Now that we have Patch Success configured and we have explored the different options, we will learn how to deploy patches.

Deploying a Critical Update to a Device

1ETRNW72
  1. Still logged into 1ETRNW72 as 1ETRN\Manager1
  2. You should still have the page filtered to show Patch Status Missing for 1ETRNW101 and your manually selected update
  3. Click on Deploy and notice the warning dialog box. Check the box to enable patches to be downloaded directly from the internet (Read the warning that is displayed)
  4. Click Yes, start deployment
  5. Navigate to Monitoring – History to view the status
1ETRNW73
  1. Still logged into 1ETRNW73 as 1ETRN\Tachyon_AdminG (our Global Approver)
  2. Open LiveMail and find the email for the Action number in the above task. Click on Go To Approval Page
  3. Explorer will open to Notifications – click on the Pending Request
  4. Type something in the Your Comment box
  5. Check I understand the impact of this instruction and approve this request
  6. Click Approve
1ETRNW101
  1. Still logged in as 1ETRN\User
  2. Open File Explorer and navigate to c:\ProgramData\1E\Client and open the 1E.Client.log
  3. Look for Running instruction and the ID from the Approval request
  4. You will see it setting up a connection to a Remote WSUS Server
  5. You will see it download the update from Windows Update
  6. It will record a successfully processed instruction message
1ETRNW72
  1. Still in the Explorer application – notice the banner – Responses have been offloaded to consumer PatchSuccess. Click the Back button in Chrome to return to Patch Success
  2. Navigate to Patches and then filter for the update you deployed.
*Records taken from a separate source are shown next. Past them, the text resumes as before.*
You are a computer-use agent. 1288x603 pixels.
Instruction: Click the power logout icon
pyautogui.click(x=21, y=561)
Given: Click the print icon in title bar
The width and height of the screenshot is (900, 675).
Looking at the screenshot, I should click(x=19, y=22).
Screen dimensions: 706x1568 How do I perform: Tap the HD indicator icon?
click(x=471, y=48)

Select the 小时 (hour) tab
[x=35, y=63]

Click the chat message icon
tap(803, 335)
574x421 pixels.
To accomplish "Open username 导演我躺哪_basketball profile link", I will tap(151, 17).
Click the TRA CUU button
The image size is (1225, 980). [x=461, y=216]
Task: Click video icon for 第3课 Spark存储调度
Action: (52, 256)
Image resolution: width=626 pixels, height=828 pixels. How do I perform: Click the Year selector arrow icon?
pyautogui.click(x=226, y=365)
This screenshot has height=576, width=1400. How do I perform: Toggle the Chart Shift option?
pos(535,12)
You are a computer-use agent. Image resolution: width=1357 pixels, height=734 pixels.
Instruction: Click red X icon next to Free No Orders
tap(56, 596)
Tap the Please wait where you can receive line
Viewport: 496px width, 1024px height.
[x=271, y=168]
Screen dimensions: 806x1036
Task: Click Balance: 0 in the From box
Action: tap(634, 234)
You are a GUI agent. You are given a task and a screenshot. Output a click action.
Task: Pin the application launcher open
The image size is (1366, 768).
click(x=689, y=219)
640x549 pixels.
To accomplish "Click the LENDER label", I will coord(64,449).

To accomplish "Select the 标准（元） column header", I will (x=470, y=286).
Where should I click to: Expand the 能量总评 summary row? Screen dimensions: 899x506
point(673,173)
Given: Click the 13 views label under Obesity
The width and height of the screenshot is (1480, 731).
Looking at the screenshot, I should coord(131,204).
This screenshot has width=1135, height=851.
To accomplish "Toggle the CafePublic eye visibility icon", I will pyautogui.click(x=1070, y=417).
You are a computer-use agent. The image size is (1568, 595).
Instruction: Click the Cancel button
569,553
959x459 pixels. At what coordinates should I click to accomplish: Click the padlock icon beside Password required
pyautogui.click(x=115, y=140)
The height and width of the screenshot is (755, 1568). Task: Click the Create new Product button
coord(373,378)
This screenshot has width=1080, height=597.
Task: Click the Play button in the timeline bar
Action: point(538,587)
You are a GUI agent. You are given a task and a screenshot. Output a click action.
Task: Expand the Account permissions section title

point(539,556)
Click on the update to drill into it
  3. Click on Check StatusExplorer application will launch showing the status of the instruction
  4. Once that instruction finishes Click the back button in Chrome to return to Patch Success
  5. Navigate to Overview – Add a Filter for your update and click on View Devices at the bottom
  6. Notice our device 1ETRNW101 no longer shows in the list and only 1ETRNW102 may be showing as missing for this patch (if the patch you chose was missing from 102. If the patch is not missing then move to step 112 and in those steps choose a patch missing from more than 1 machine to deploy)
  7. Click on View Patches and it will change you back to the update view
  8. Click on the 1 in the missing column and deploy this update
  9. Approve the instruction and check the results

Deploying Other Missing Patches

1ETRNW72
  1. In the Overview node apply a filter for Classification = Critical and Patch Status = Missing
  2. Navigate around and deploy any of the other patches that are missing in the lab
  3. View your results

Viewing Patch Events on Windows 10 and Windows 7

1ETRNW101
  1. Open Event Viewer and Expand Applications and Services Logs
  2. Expand Microsoft
  3. Expand Windows
  4. Expand WindowsUpdateClient
  5. Click on Operational
  6. Look at the events in the middle pane
  7. Event ID 41 will show the download of the patch
1ETRNW71
  1. Open c:\ProgramData\1E\Client\1E.Client.log
  2. Open c:\windows\windowsupdate.log

Lab Summary

In this lab we looked at the Patch Success Application. We looked at the status of our environment and then deployed patches to devices that needed to be patched. We then saw how the Patch Success Application reported on our compliance status in near real-time.